**Work task**
Once the line with "Image resolution: width=1763" is reached, output it and every line after it, exactly, through the end of the records below. Pictures are skipped.

**Records shown**

━━━

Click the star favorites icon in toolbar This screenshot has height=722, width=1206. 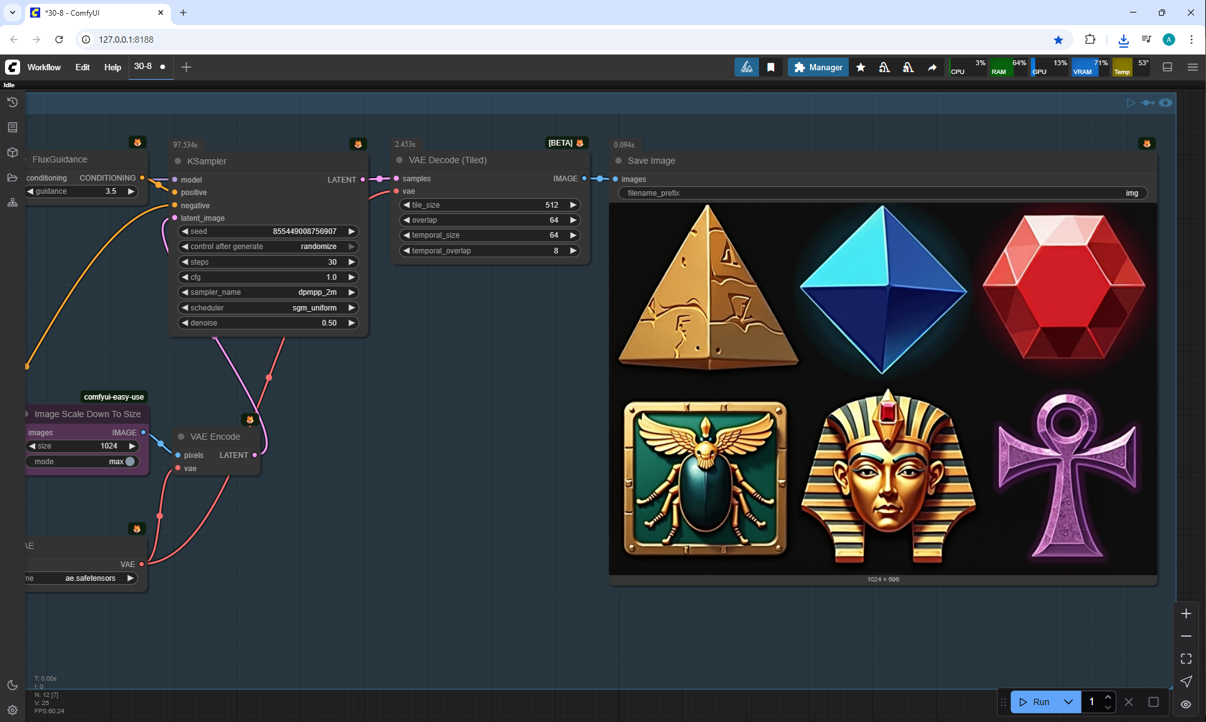(x=861, y=67)
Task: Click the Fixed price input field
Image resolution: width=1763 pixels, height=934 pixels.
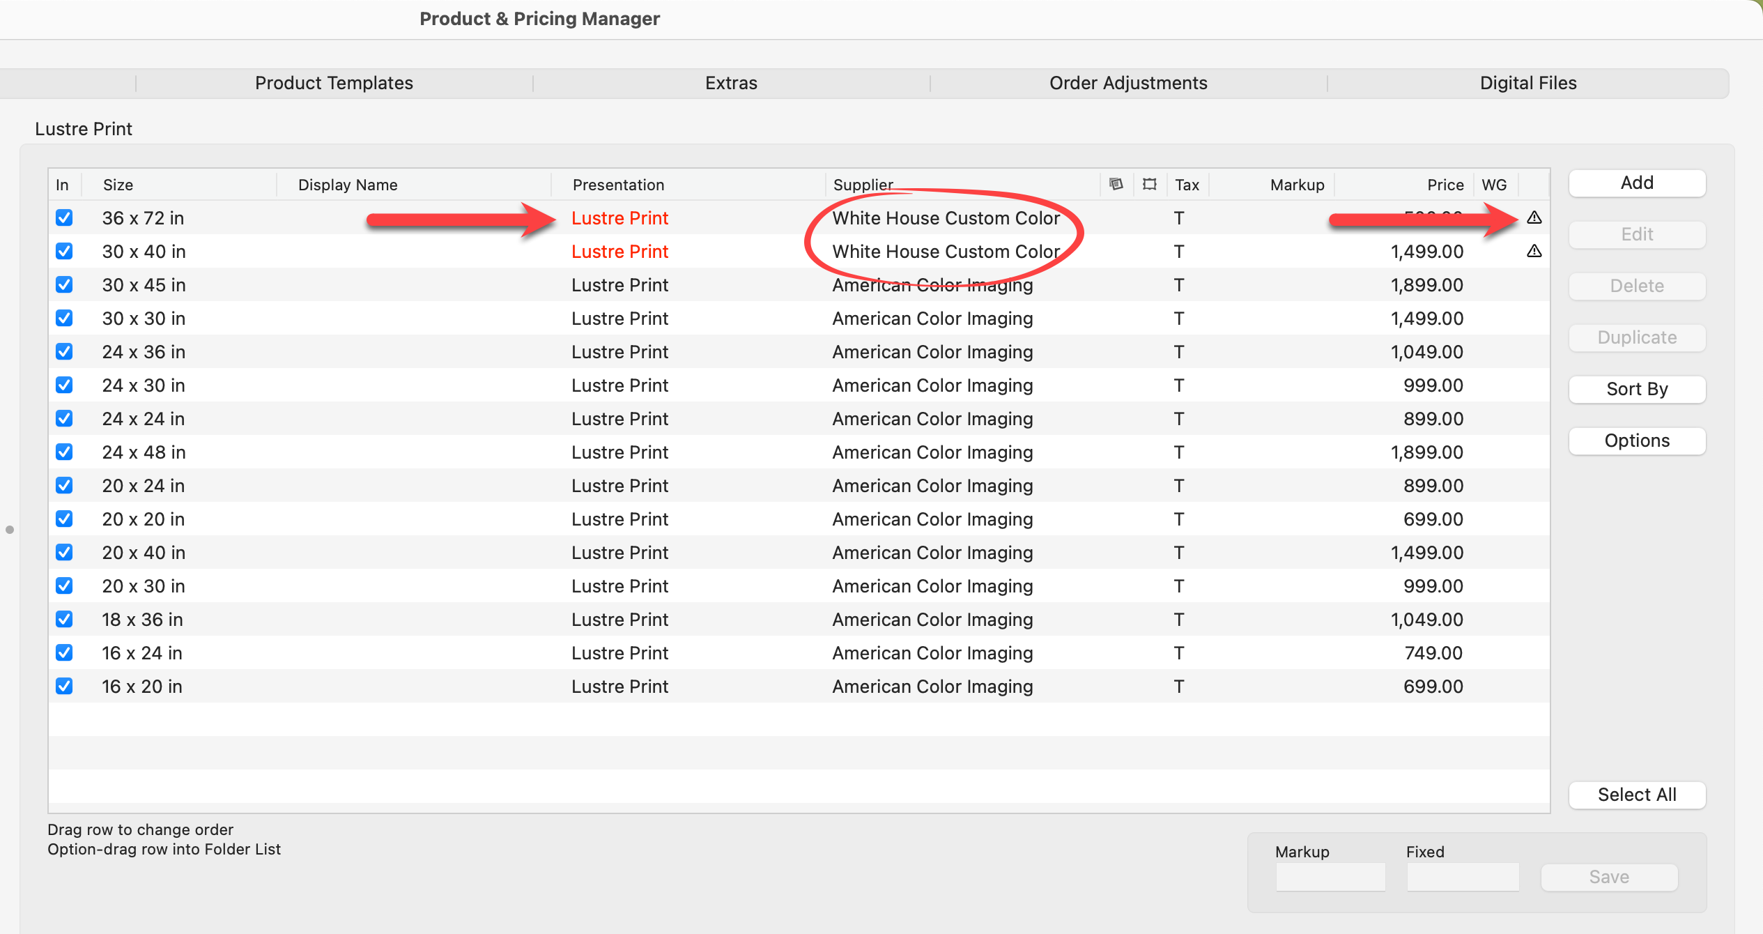Action: [1462, 877]

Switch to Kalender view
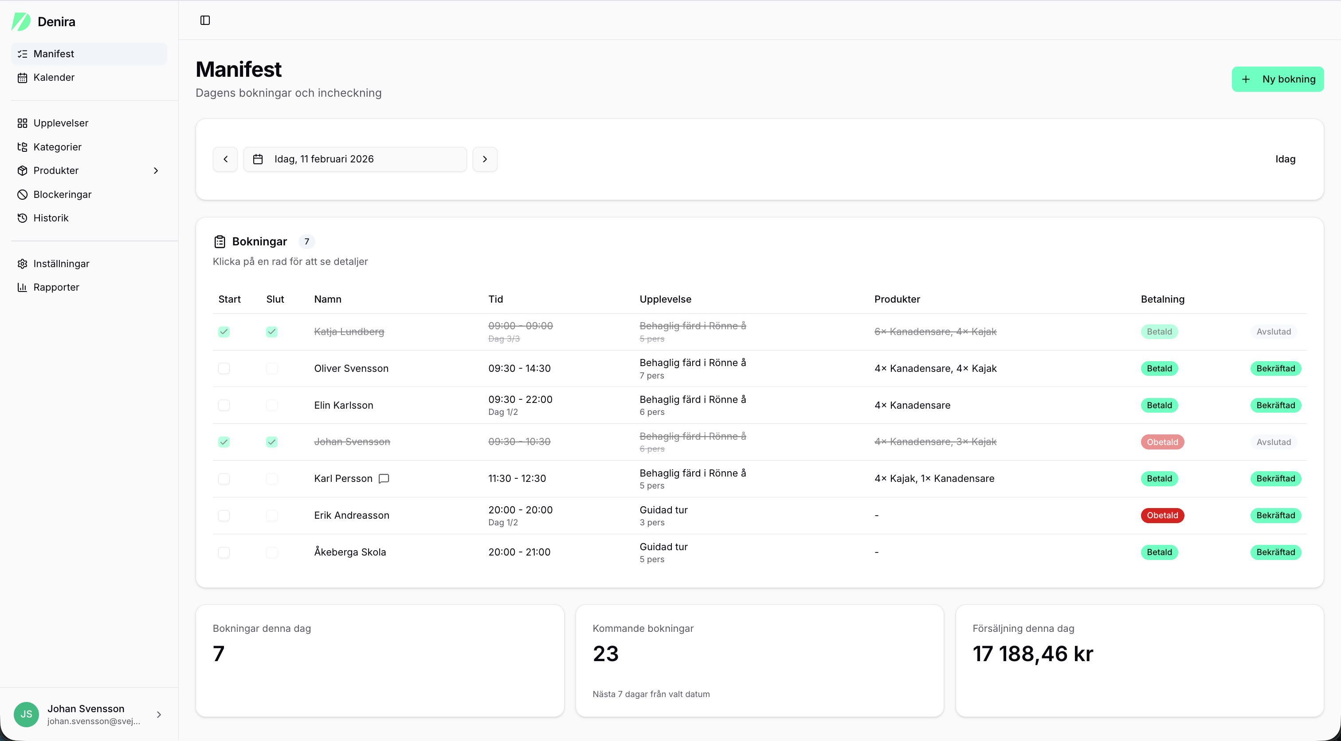coord(54,77)
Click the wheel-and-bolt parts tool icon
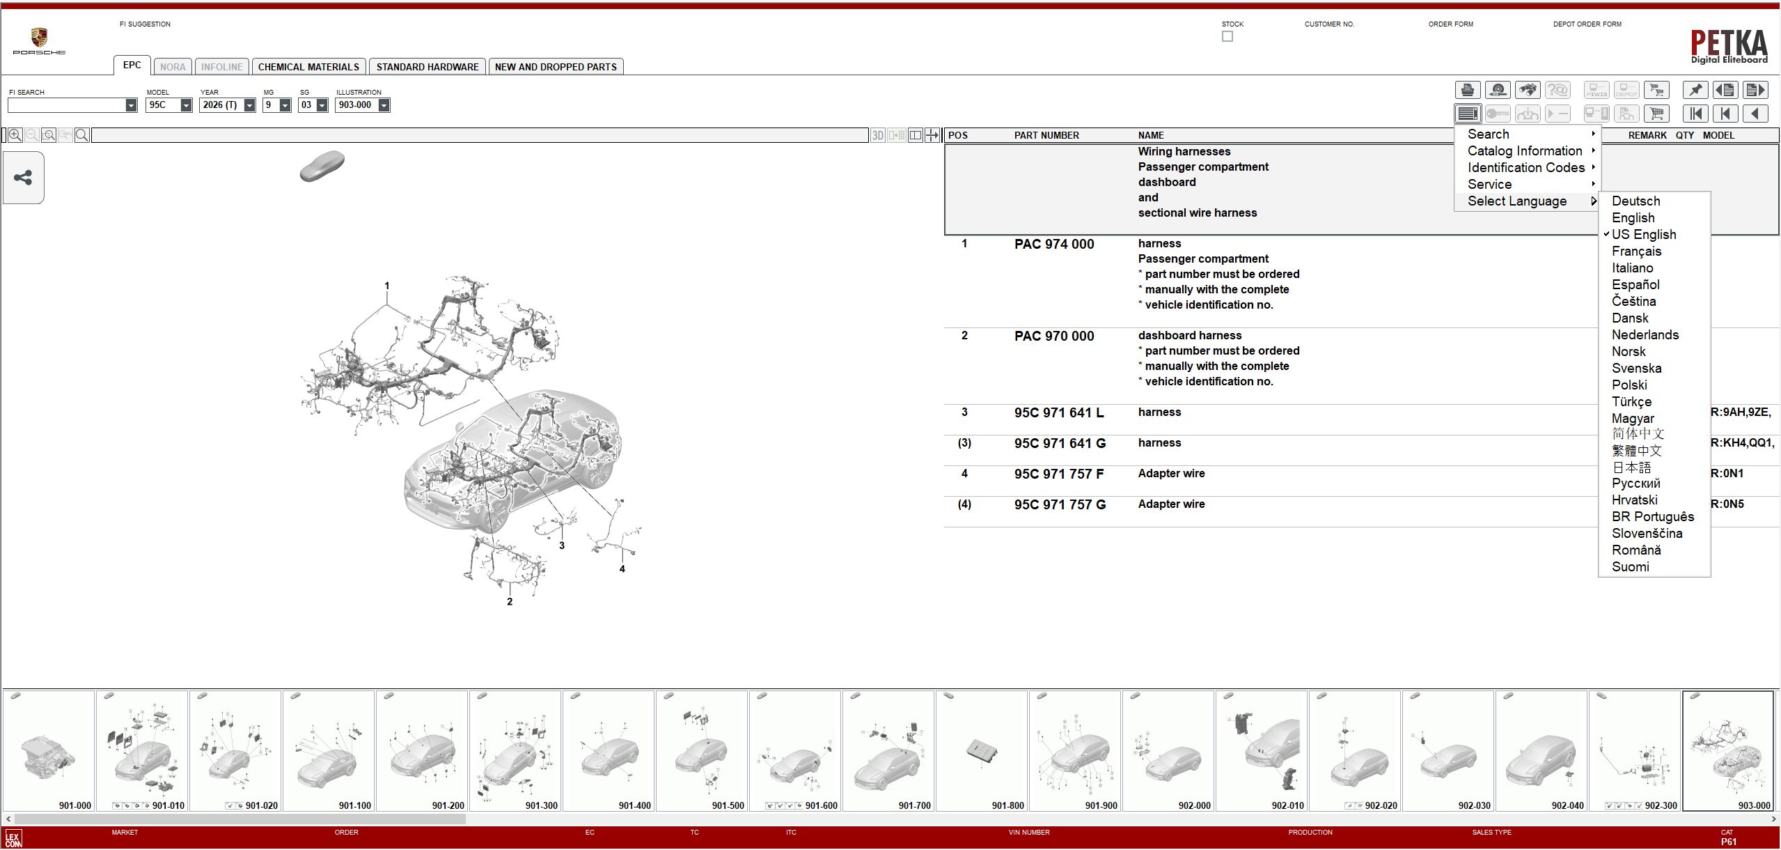Viewport: 1781px width, 850px height. tap(1498, 89)
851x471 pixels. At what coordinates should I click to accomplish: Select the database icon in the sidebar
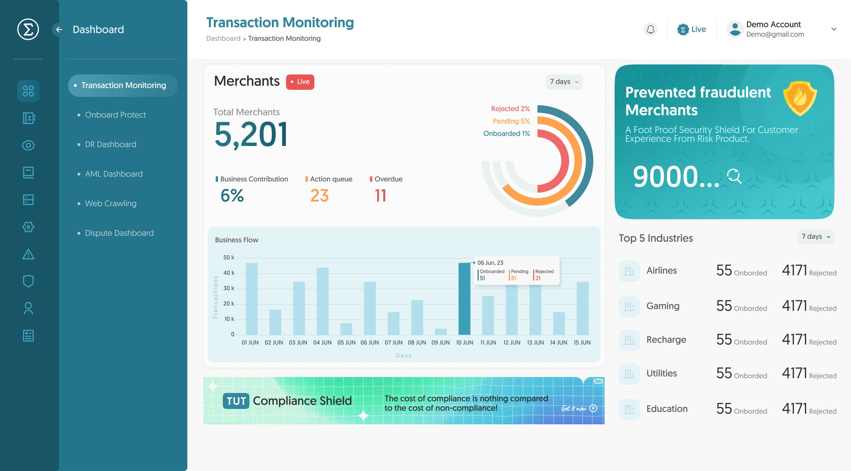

━━━

**Expected answer**
Image resolution: width=1763 pixels, height=934 pixels.
Action: [1462, 877]

Switch to Kalender view
coord(54,77)
Click the wheel-and-bolt parts tool icon
Viewport: 1781px width, 850px height. tap(1498, 89)
851x471 pixels. At what coordinates should I click to accomplish: Select the database icon in the sidebar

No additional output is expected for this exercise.